You must be running the database in Archive mode to perform a hot backup. Archive logs assure data consistency when backing up only pieces of a database
at a time.

>>> "Eric Lansu" <> 06/20/00 09:11AM >>>
Am I wrong, or am I wrong?

But as far as I know you have to do a log-switch BEFORE starting the HOT-backup, and one AFTER the HOT-backup. The tape containing the database-files should also contain the archive-log-files created between the log-switches. This way you can roll-forward (recover) the database to the point-in-time after completion of the backup, and thus bringing it all in a consistent state. ( yes, yes, not from a book.... )

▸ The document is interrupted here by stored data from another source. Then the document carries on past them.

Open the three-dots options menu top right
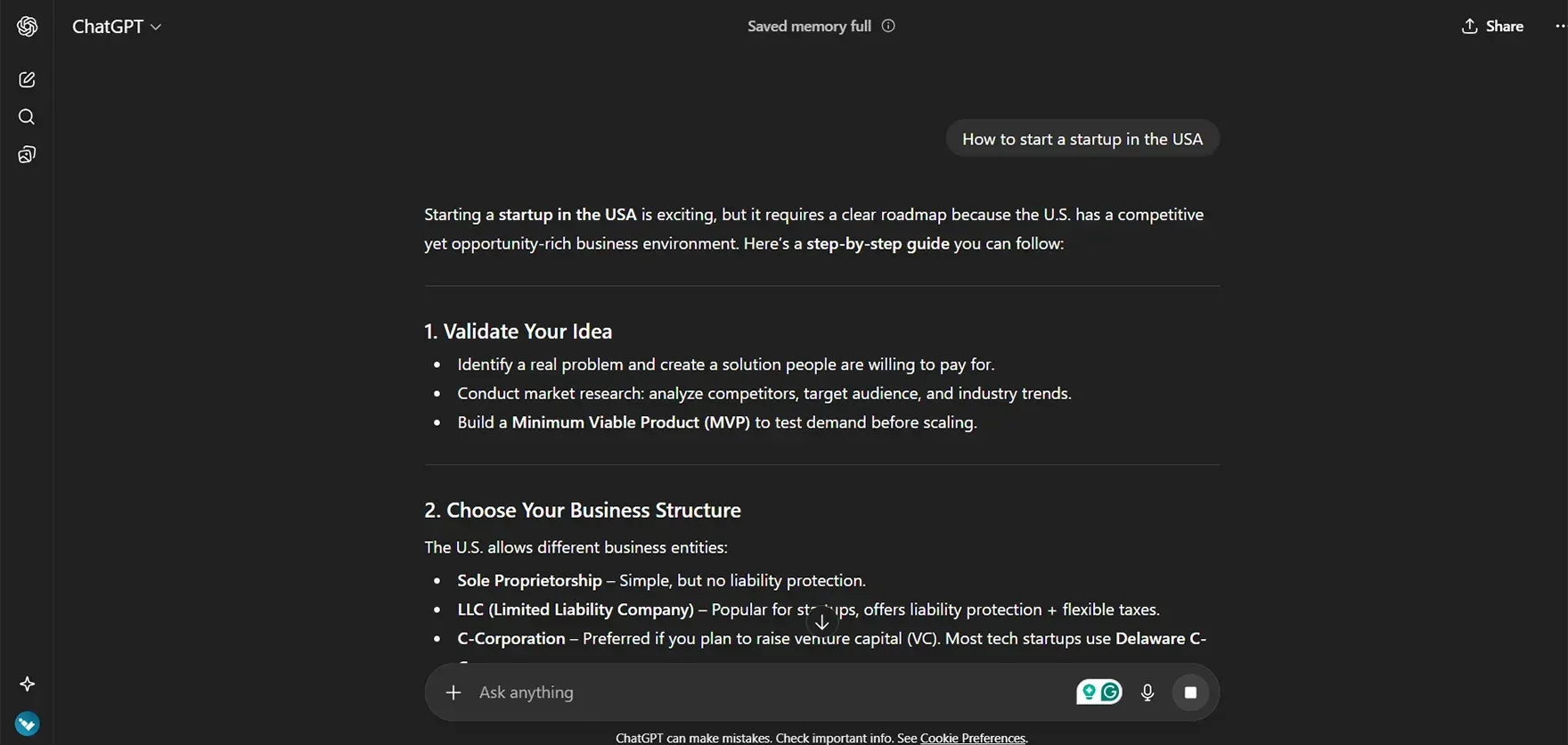Image resolution: width=1568 pixels, height=745 pixels. 1559,26
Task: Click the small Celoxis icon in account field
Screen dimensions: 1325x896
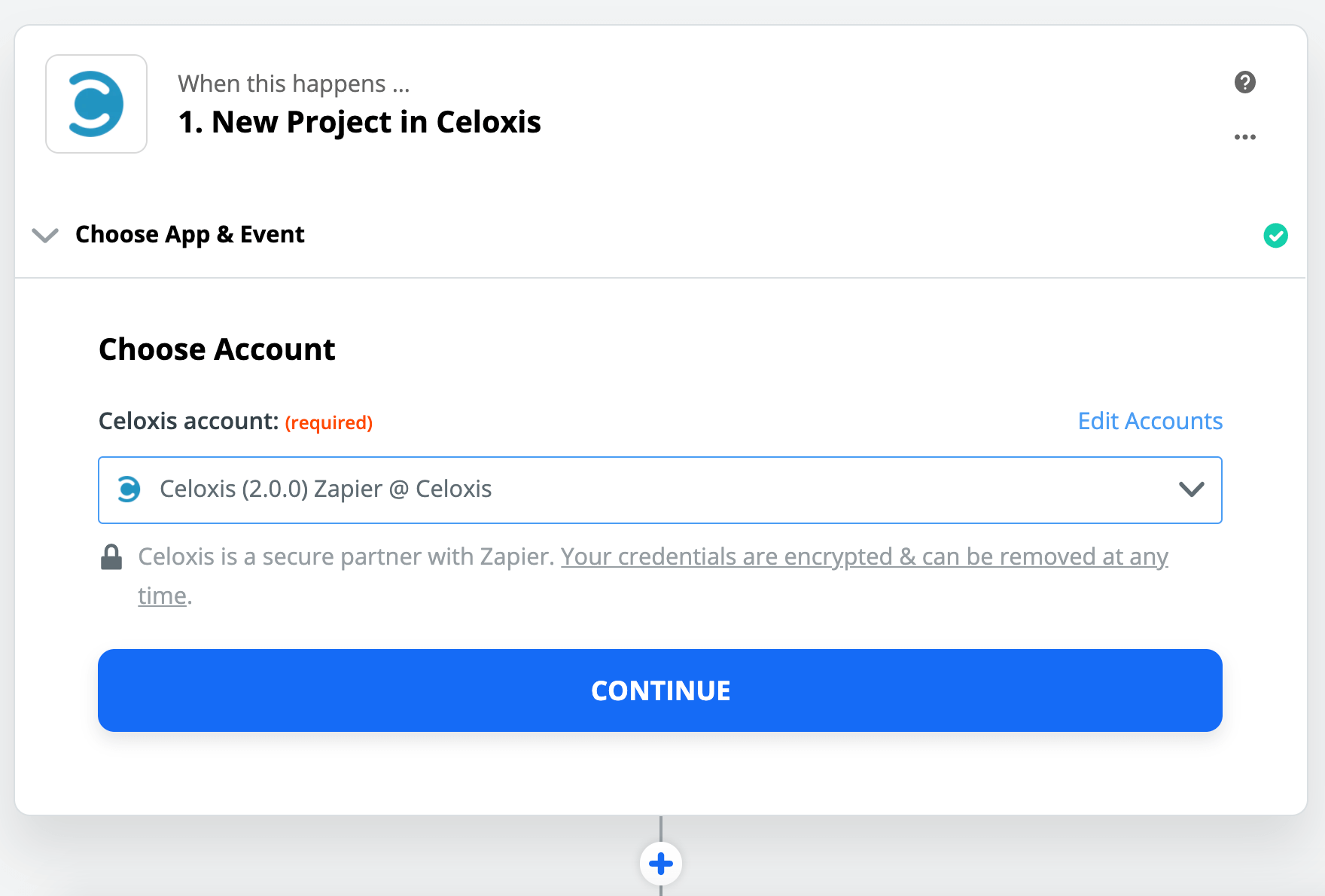Action: click(129, 489)
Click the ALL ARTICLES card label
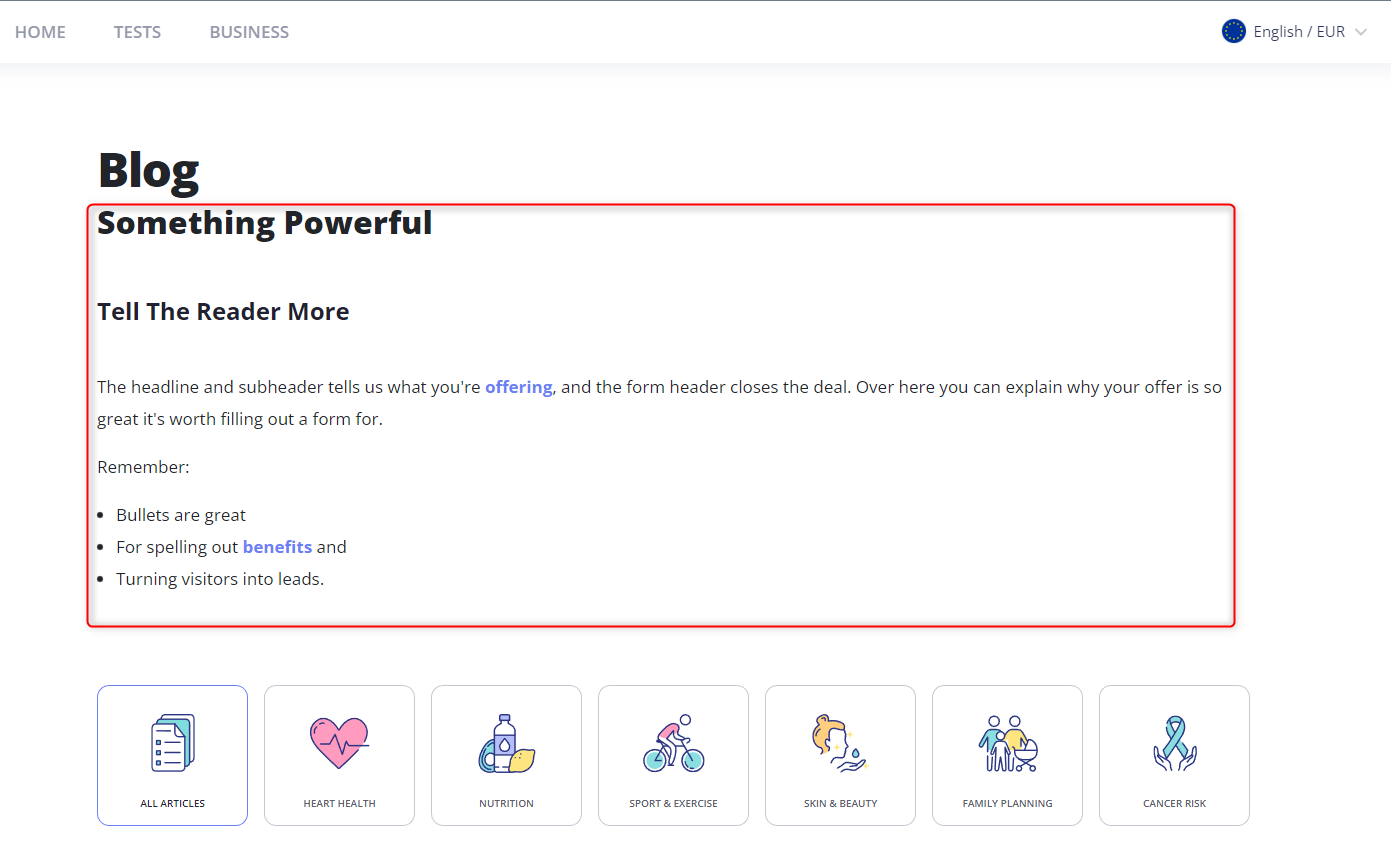 (172, 802)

Still the question remains; how can the OS make a copy of a datafile if Oracle is still writing in it? Better, how does Oracle know what to update after recovery?

Eric Lansu

> Wow! your explanation is wonderful.
> Thanks Rachel.
> Bhat
> -----Original Message-----
> Sent: Tuesday, June 20, 2000 4:19 AM
> To: Multiple recipients of list ORACLE-L
> Lisa,
> I'm sorry but you are wrong. Writes to the datafiles continue during hot
> backup.....
> take a hypothetical situation:
> you have 3 redo logs
> you have put every tablespace in your database into hot backup mode
> you do a LARGE dataload (enough to cycle through all your redo logs
> times)
> so... if Oracle does NOT write to the datafiles, then the changes you have
> been making to the blocks get overwritten in the redo logs after the logs
> are archived. Once you take the tablespaces out of backup mode, given your
> thinking, Oracle would have to then write all the blocks to the database
> files at once. But where would it get them from? The archived redo logs
> NOT re-read, nor are the redo logs.
> So...... writing continues to the database files.
> Rachel
> >From:
> >Reply-To:
> >To: Multiple recipients of list ORACLE-L <>
> >Subject: Re: I/O activity during HOT backups
> >Date: Mon, 19 Jun 2000 11:50:37 -0800
> >
> >No! The command below stops all writes to the datafiles in the
> >for
> >the duration of the backup, to ensure consistency.
> >
> >The i/o overload I see during backups is the data being copied out to our
> >backup
> >server. And it is usually very high: like 80% of all current activity.
> >
> >Lisa
> >
> >
> >
> >
> >
> > on 06/19/2000 01:18:14 PM
> >
> >Please respond to
> >
> >To: Multiple recipients of list ORACLE-L <>
> >cc: (bcc: Lisa Koivu/GELCO)
> >
> >
> >
> >
> >
> >Please settle a discussion amongst our DBA team:
> >
> >Is there ANY I/O that takes place to the database files (*.DBF)
> >during a HOT backup? (That is, ALTER TABLESPACE BEGIN BACKUP).